> _Actions to take_
1. According to the passage about Moldova, what four things are still being constructed in the country?
2. Could you output the passage about Moldova word for word, from "As for myself, I" to "the Tolpolar grave."?

> _Source excerpt_
══════════════════════════════
Moldova is a country in transition; its identity is still being constructed, as well as its politics, economy and culture. It can be very exciting to be part of this, to help build a nation, but on the other hand it can be very frustrating. Visiting a country for 10 days is not really experience it in its fullest. At the same time I loved our stay there, I was able to see young people wanting to leave the country for the lack of better opportunities and young people wanting to stay in the country for the lack of competition and for the possibility of future opportunities. Moldova is a divided country, split into many mind sets, ethnicities, economical and social problems, ambiguous and complex.


As for myself, I cannot say I found exactly what I was looking for, but at the same time I wasn’t sure what exactly I was looking for. It was all a feeling, a feeling of completion I was trying to achieve. Information about family and understanding of one’s History is also important, but much more than that, I think me, my father and sister were able to bond like never before. Now the future is for me to continue.


Next: continuing the genealogical research - the discovery of the Tolpolar grave.
══════════════════════════════
> _Dataset_
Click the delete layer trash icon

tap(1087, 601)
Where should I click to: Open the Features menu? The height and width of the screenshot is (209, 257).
══════════════════════════════
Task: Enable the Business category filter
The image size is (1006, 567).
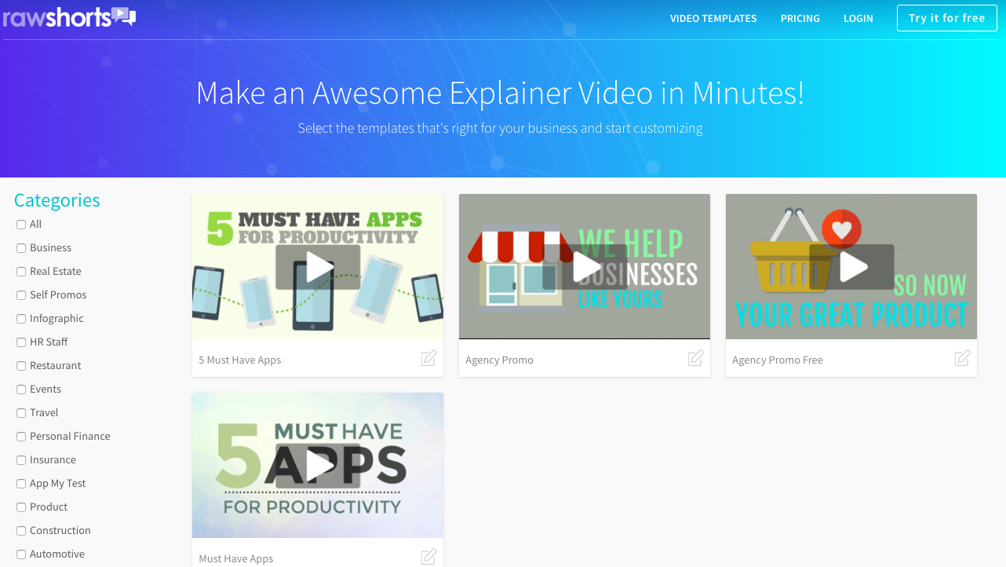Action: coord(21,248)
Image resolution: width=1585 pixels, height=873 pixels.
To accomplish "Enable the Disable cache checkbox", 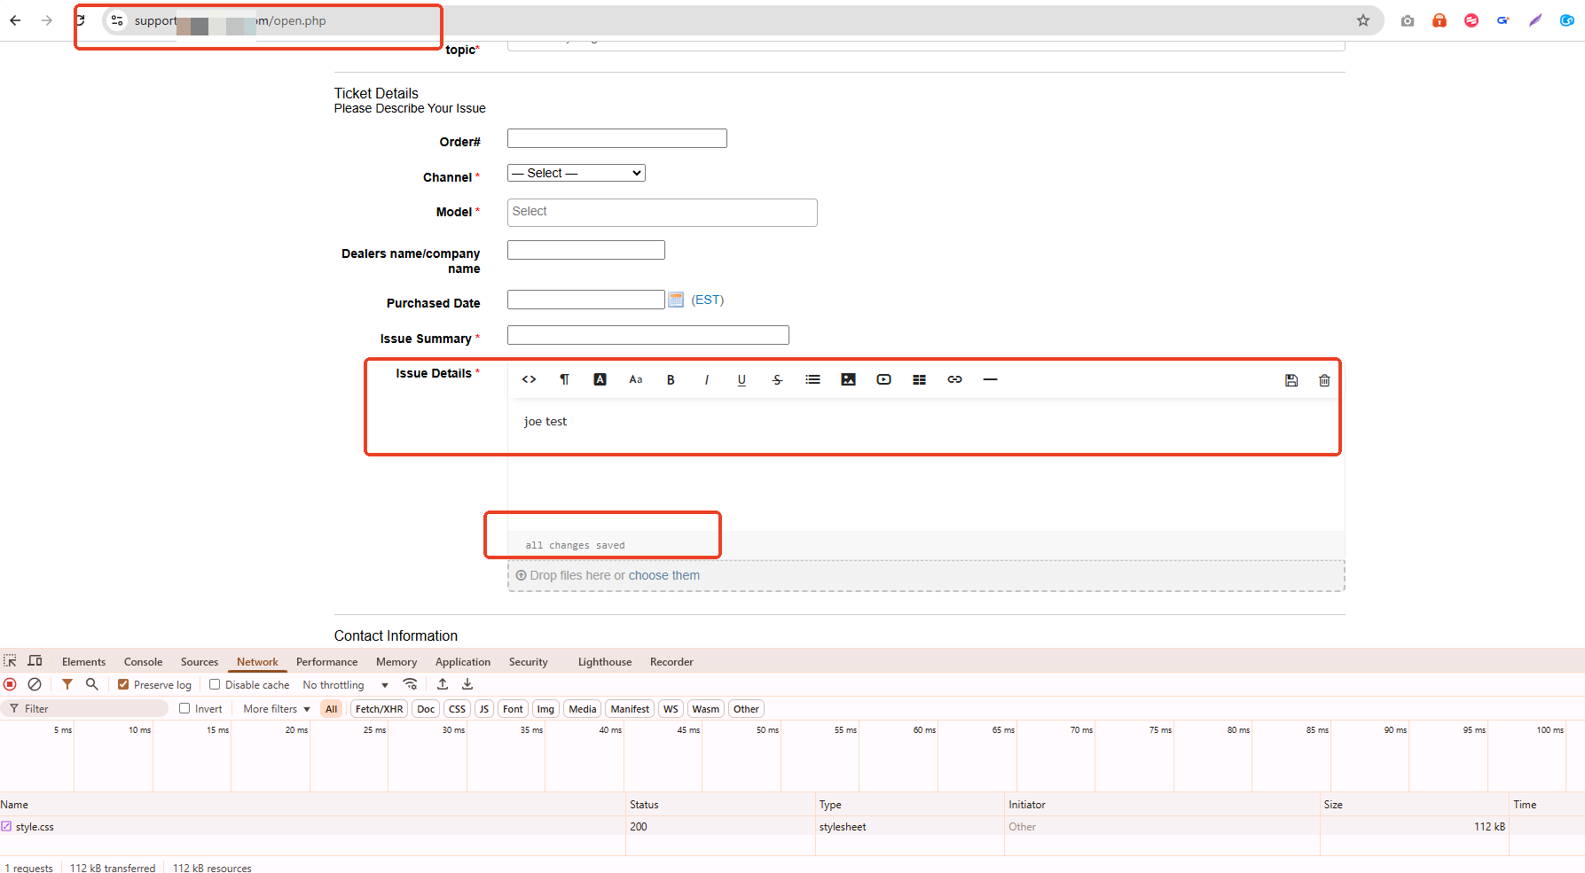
══════════════════════════════
> _Answers to the tasks_
1. Its identity, politics, economy, and culture.

2.
As for myself, I cannot say I found exactly what I was looking for, but at the same time I wasn’t sure what exactly I was looking for. It was all a feeling, a feeling of completion I was trying to achieve. Information about family and understanding of one’s History is also important, but much more than that, I think me, my father and sister were able to bond like never before. Now the future is for me to continue.


Next: continuing the genealogical research - the discovery of the Tolpolar grave.